There is no analogous media manager for AVCHD files, which are not supported by iPhoto. I would not really want the files in iPhoto anyway. iPhoto hides the photos in a special package file. The package file looks like an ordinary file, but it’s actually an elaborate directory structure where the original media exists, thumbnails exist, modified copies exist, etc. In case you didn’t know, all OS X Apps are package files. They have tons of files hidden within. The Finder abstracts this from you and presents .app files as a unique  icon that looks like a single file.
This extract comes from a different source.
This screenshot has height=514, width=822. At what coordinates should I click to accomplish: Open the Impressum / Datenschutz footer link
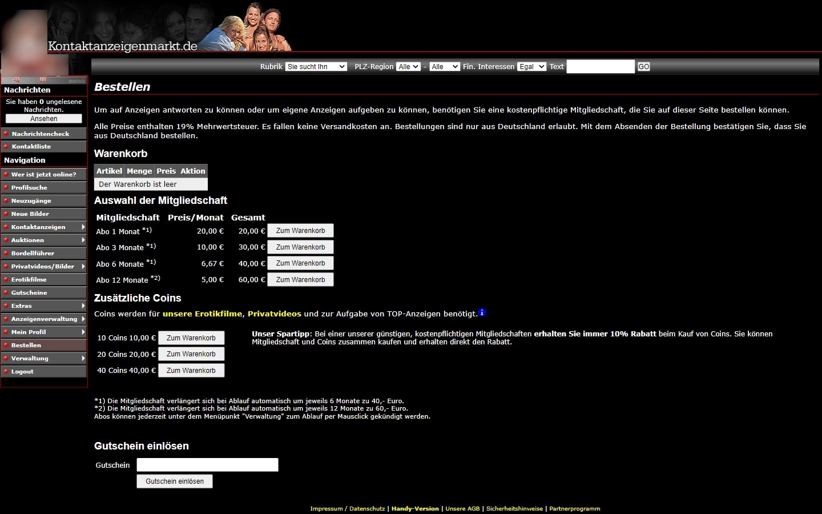click(x=347, y=509)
I guess most of you knew this already.

Getting back to iMovie, iMovie sees all moves in an iPhoto libray as a single “event” called “iPhoto Movies”. If you have years of video clippage, clicking on that folder in iMovie means you want 10 minutes for the thumbnails to load. Ick. No, I need the video files separate in the file system. In fact, editing programs that I currently use like Adobe Premier, write a lot of extra files to the directory where the video clips reside. Imports in Premiere link to files, rather than make a copy. I am not sure how iPhoto would react to these extra files.

dawg

But remember I basically copy my AVCHD files onto my computer manually. To make matters worse, my camera starts movie filenames back at 00000.MTS each time I clear the directory. This is unlike the photo files, which maintain an increasing image count. I believe the reason for this is the directory structure maintained by the camera fits some insane spec for AVCHD/Blu-Ray file structures. It seems if you have 5 video files in this dir structure, the first one must be 00000.MTS. That’s my theory.
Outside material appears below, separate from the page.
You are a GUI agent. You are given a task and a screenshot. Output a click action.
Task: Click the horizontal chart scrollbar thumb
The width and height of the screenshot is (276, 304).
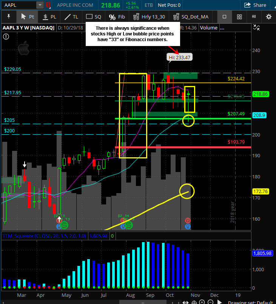click(x=143, y=302)
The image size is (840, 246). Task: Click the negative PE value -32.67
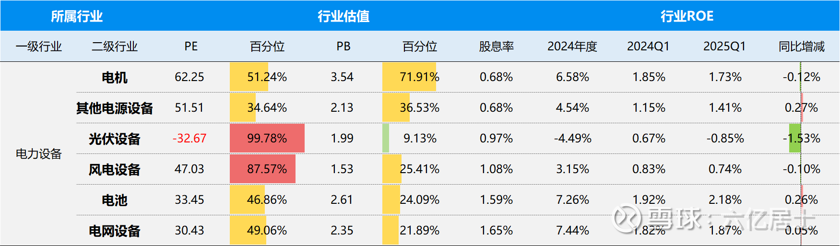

So I find I’m perplexed as to how I can effectively manage the video imports. I started to just manually create directories but that was so arbitrary and prone to typos. I was not happy about that. I was sent into fits of depression. I didn’t talk to anyone. I really had a hard time residing to the fact that I’d need to manually create folders like 2013/January/Massapequa Wrestling Match. To make matters worse, the file datatime stamps were wrong. They reflected the time I imported the video and not when the video was taken.

timerecorded

So I hacked some bash, dawg, and created a little tool called exiforg. You can find the source code on the GitHubs. This script reads the EXIF tags from the file, figures out the date the media was recorded and does two things:

  • Touch the media files with the datetime stamp of recording
  • Optionally moves the file into a date directory, e.g.  2013.01.14

This yields a nice structure like so:

.
├── 2012.11.29
├── 2012.12.02
├── 2012.12.07
├── 2012.12.11
├── 2012.12.13
├── 2012.12.14
├── 2012.12.20
├── 2012.12.21
├── 2012.12.22
├── 2012.12.23
├── 2012.12.24
├── 2012.12.25
├── 2012.12.29
├── 2012.12.30
├── 2012.12.31
├── 2013.01.01
├── 2013.01.05
├── 2013.01.06
├── 2013.01.09
├── 2013.01.12
└── 2013.01.13

In each directory, I have AVCHD files. If I used those files in an Adobe Premiere project, then I also have a lot of temp files. One recent addition I made was to introduce README.md files, in markdown format, which allow me to journal the story behind the  videos in that directory.

 

That is all I have to say about this.